:: Objective 1 ::
Extract, word for word, the passage of the post about Jamaica and 1980 that begins at the words "No disrespect meant" and ends after "as it is not.".

Thank you for the kind words about Negril.com. This has been a great 20 years for us on the Internet. I do care about all aspect of Jamaica.

No disrespect meant either, but I do get puzzled when people would even imagine that Jamaicans dont remember 1980. It comes up in conversations all the time when elections are getting close. It is something that cannot and will not be forgotten, but it is spoken of in an historical manner now, not as a current topic as it is not.

Those old enough remember Jamaica being used as a pawn between the USA and Soviet Union during the Cold War and have passed that information to their children. It is taught in school and obviously still in the newspapers. How can Jamaicans not remember? 

As the article states "The leftist Workers Party of Jamaica (WPJ), led by Dr Trevor Munroe, had been quietly supporting the PNP, which ushered in more rumours of a Communist takeover — a claim Manley consistently denied, even though his friendship with Socialist Cuba strengthened."

:: Supplied information ::
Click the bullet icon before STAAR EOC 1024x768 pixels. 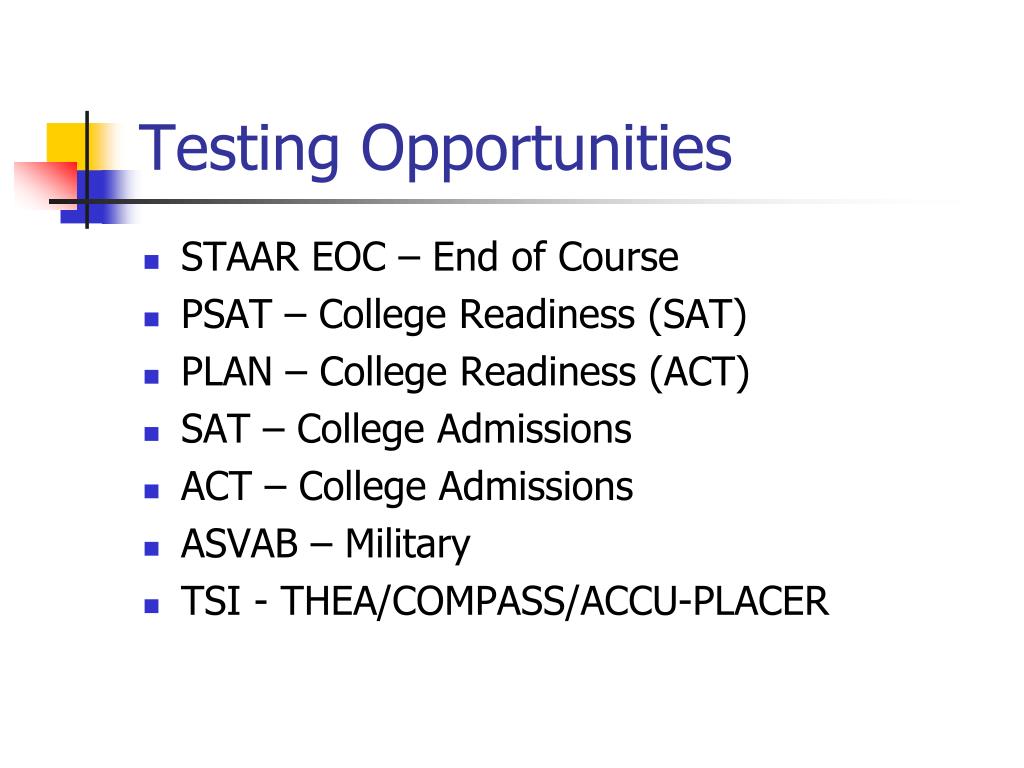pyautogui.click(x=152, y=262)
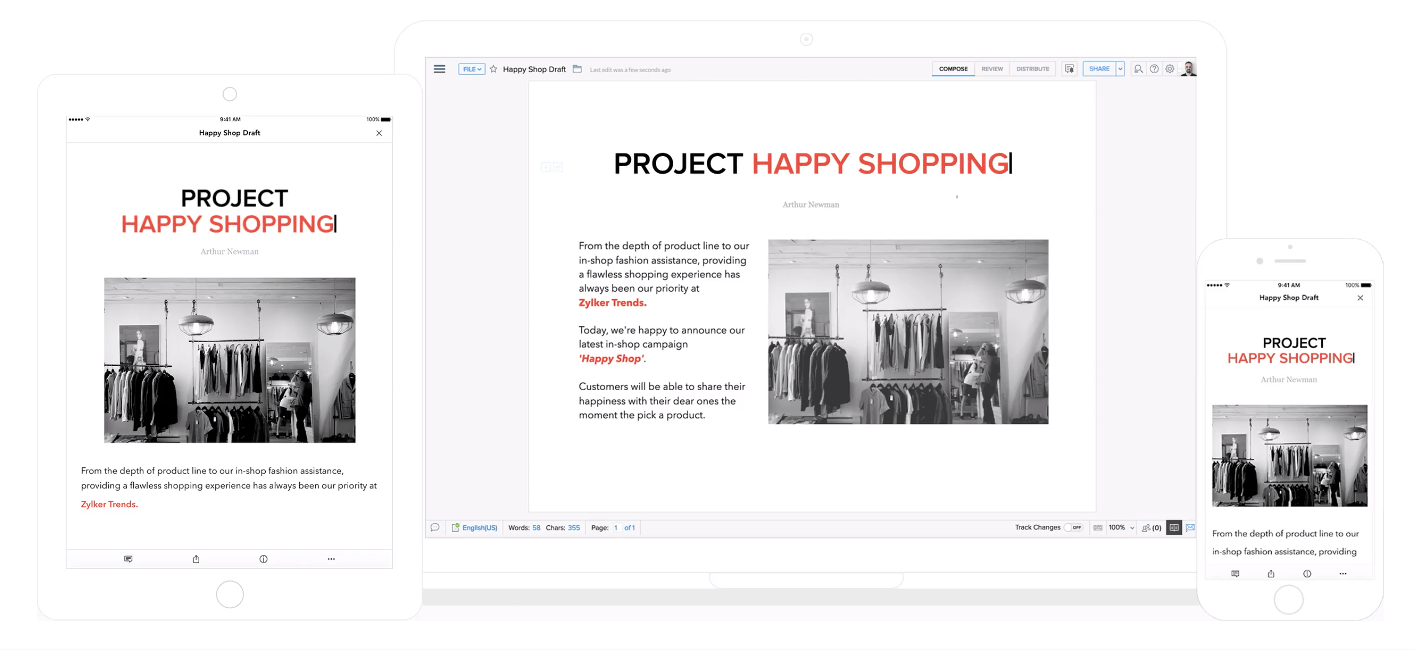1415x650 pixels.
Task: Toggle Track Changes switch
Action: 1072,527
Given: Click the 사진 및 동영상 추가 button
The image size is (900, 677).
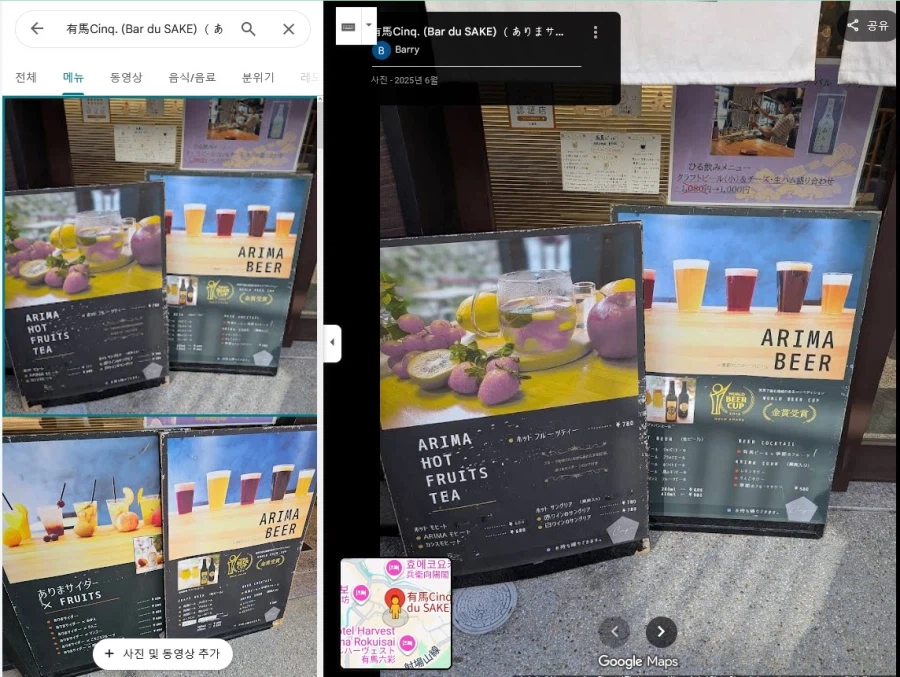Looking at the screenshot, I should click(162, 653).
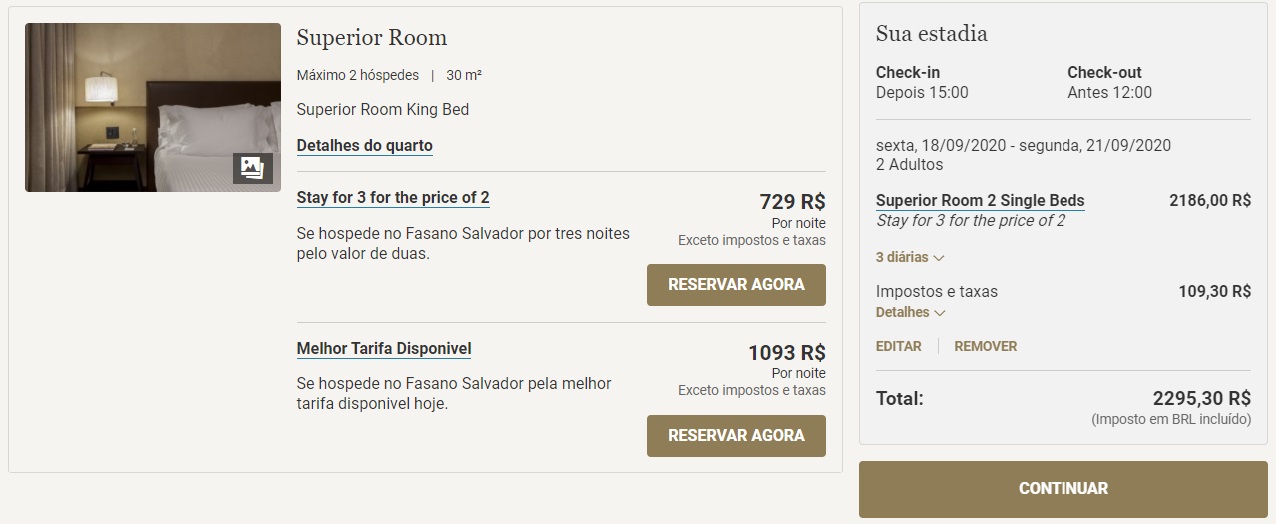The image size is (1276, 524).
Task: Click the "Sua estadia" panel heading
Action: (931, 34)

:: Objective 2 ::
Substitute "icon" for "button" in the records, starting at the line that contains "Given: Click the 사진 및 동영상 추가 button" and continuing through the end of the records. Return only those lines, with everything else unchanged and the pictures left out.

:: Full response 1 ::
No disrespect meant either, but I do get puzzled when people would even imagine that Jamaicans dont remember 1980. It comes up in conversations all the time when elections are getting close. It is something that cannot and will not be forgotten, but it is spoken of in an historical manner now, not as a current topic as it is not.

:: Full response 2 ::
Given: Click the 사진 및 동영상 추가 icon
The image size is (900, 677).
Looking at the screenshot, I should click(162, 653).
The image size is (1276, 524).
Task: Click the "Sua estadia" panel heading
Action: (931, 34)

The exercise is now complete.